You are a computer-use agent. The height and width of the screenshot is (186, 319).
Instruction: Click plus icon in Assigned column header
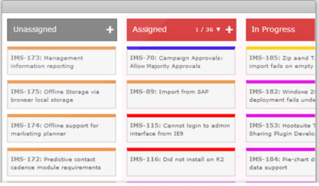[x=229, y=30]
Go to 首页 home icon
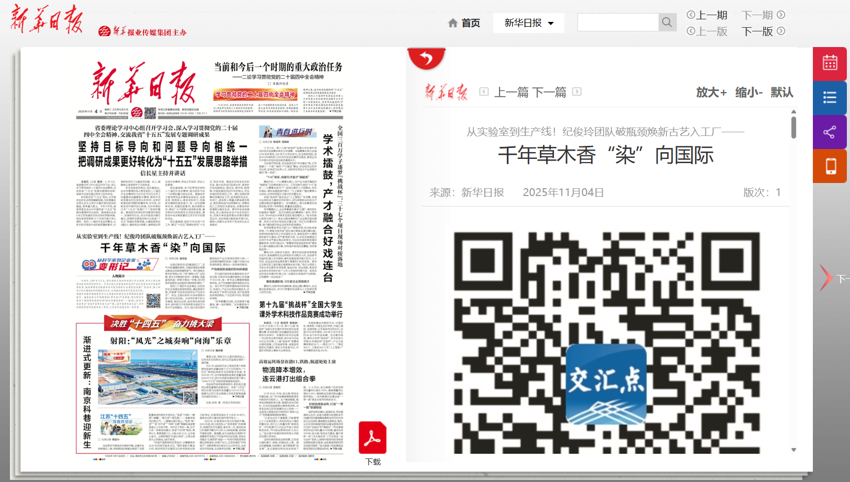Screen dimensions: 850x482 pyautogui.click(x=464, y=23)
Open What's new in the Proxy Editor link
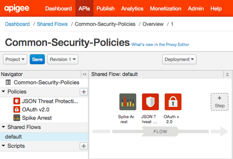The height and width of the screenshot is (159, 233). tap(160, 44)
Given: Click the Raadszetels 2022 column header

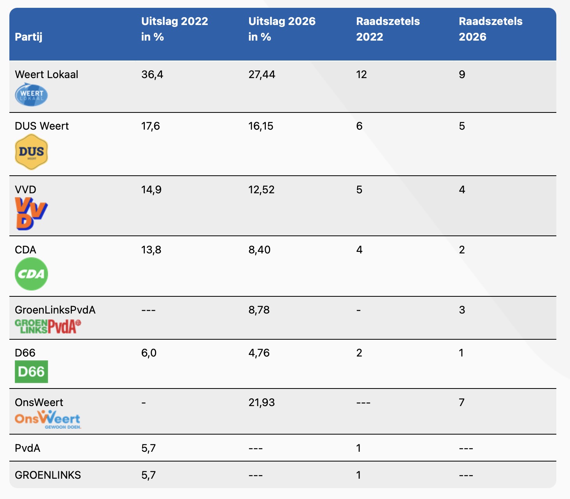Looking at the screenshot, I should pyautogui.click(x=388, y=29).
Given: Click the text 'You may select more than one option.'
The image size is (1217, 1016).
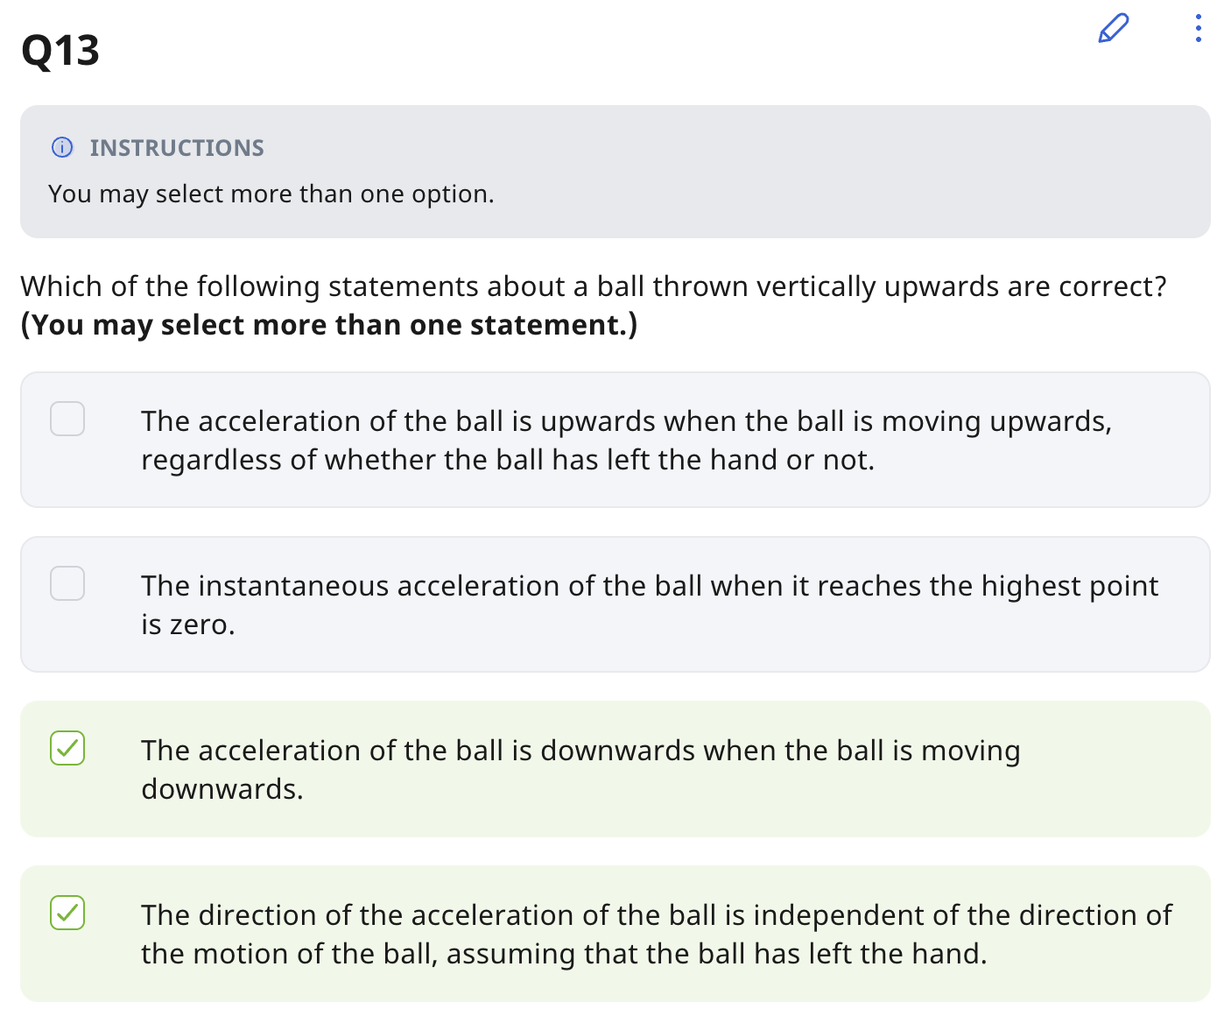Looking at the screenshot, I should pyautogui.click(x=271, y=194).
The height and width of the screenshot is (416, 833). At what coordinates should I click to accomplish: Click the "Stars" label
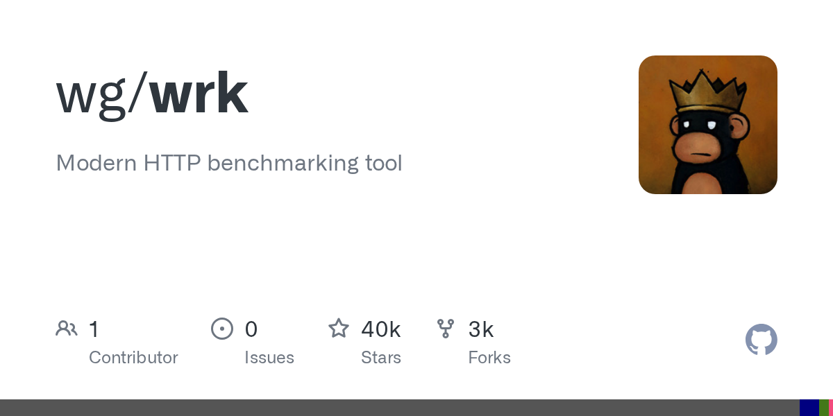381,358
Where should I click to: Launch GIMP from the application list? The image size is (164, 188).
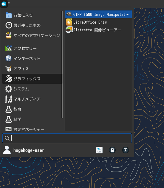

EXERCISE: Please output every record above exactly. Leave the pictures out.

ANSWER FOR THIS EXERCISE:
You are a computer-use agent. The height and width of the screenshot is (186, 319).
Instruction: Click plus icon in Assigned column header
[x=229, y=30]
Go to 首页 home icon
Screen dimensions: 850x482 pyautogui.click(x=464, y=23)
Open What's new in the Proxy Editor link
The height and width of the screenshot is (159, 233). tap(160, 44)
Given: Click the Raadszetels 2022 column header

Looking at the screenshot, I should pyautogui.click(x=388, y=29).
Given: Click the text 'You may select more than one option.'
The image size is (1217, 1016).
Looking at the screenshot, I should pyautogui.click(x=271, y=194).
The height and width of the screenshot is (416, 833). At what coordinates should I click to accomplish: Click the "Stars" label
381,358
Where should I click to: Launch GIMP from the application list? The image size is (164, 188).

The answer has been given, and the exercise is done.